## Material shown
☆ ☆ ☆

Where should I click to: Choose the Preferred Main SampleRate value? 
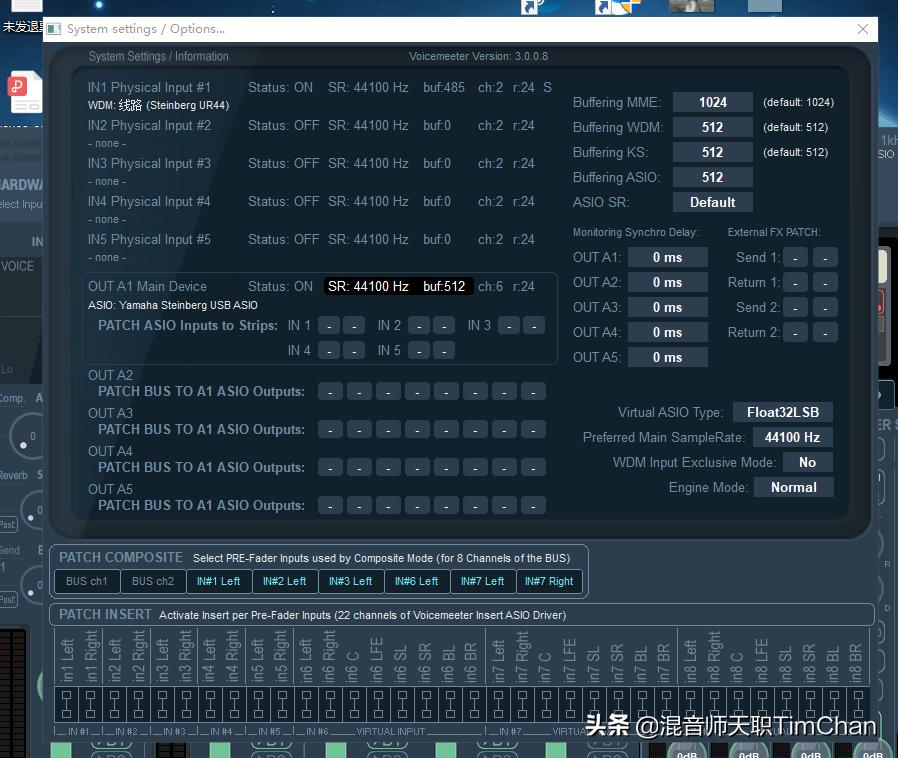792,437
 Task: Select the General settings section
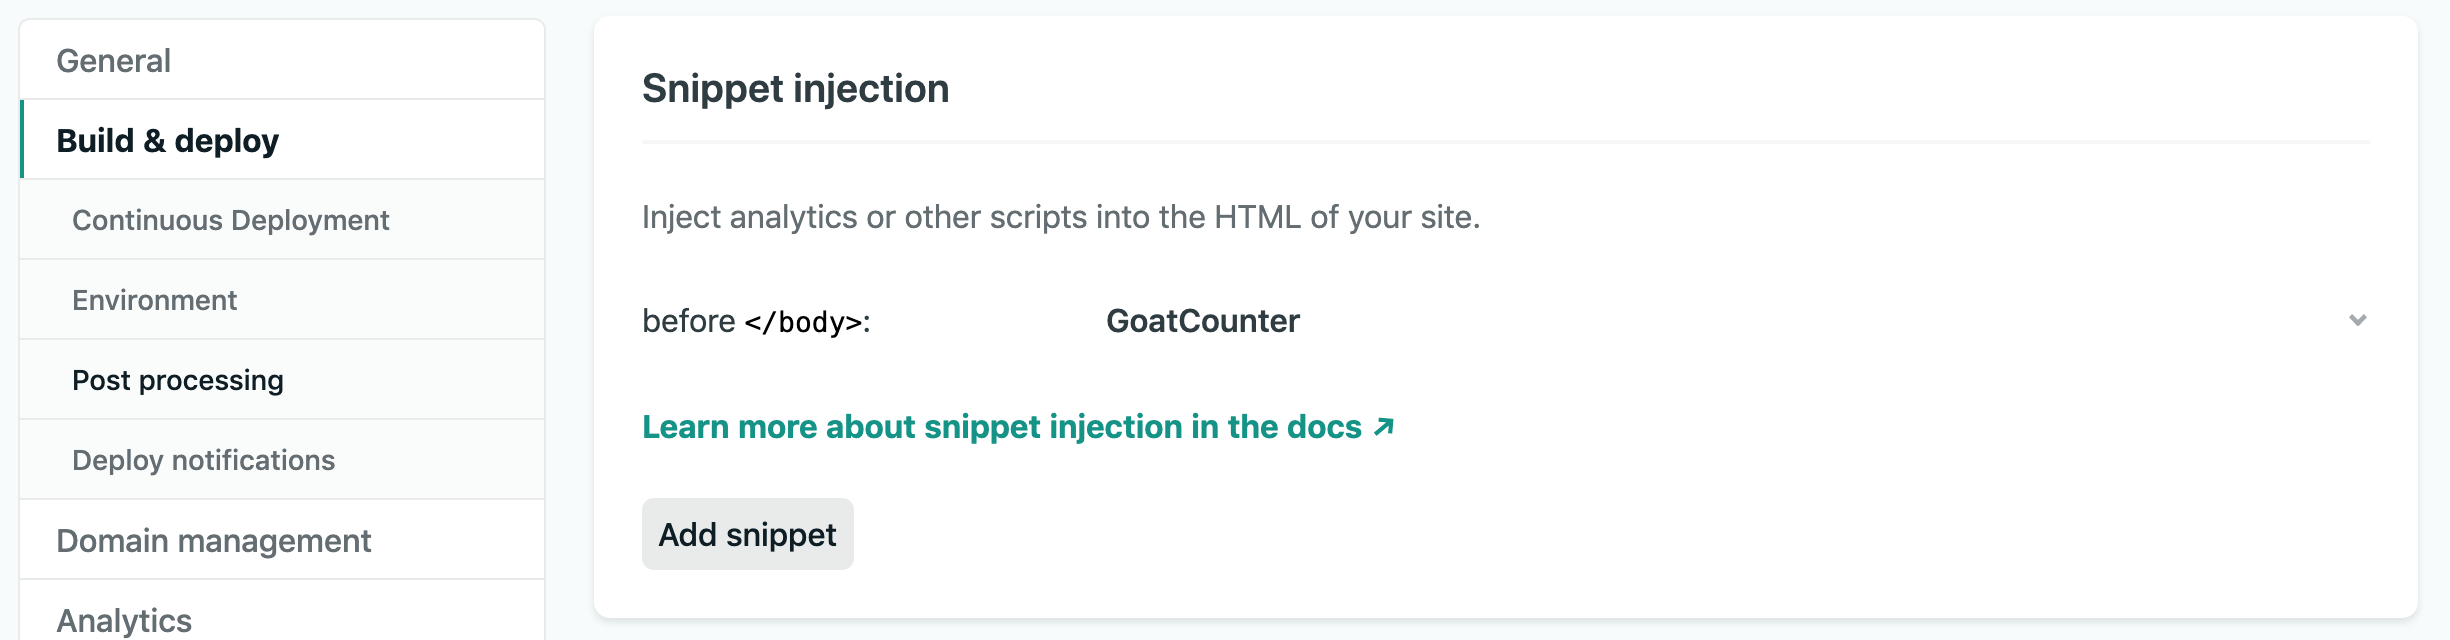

☆ ☆ ☆

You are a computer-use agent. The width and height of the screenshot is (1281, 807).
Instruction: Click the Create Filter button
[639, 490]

☆ ☆ ☆

## What the task asks
Starting at the line above with "Where should I", output every line exactly up to and including the line with "Task: Select the General settings section", but none of the pictures.

## Expected answer
Where should I click to: Choose the Preferred Main SampleRate value? 
792,437
 Task: Select the General settings section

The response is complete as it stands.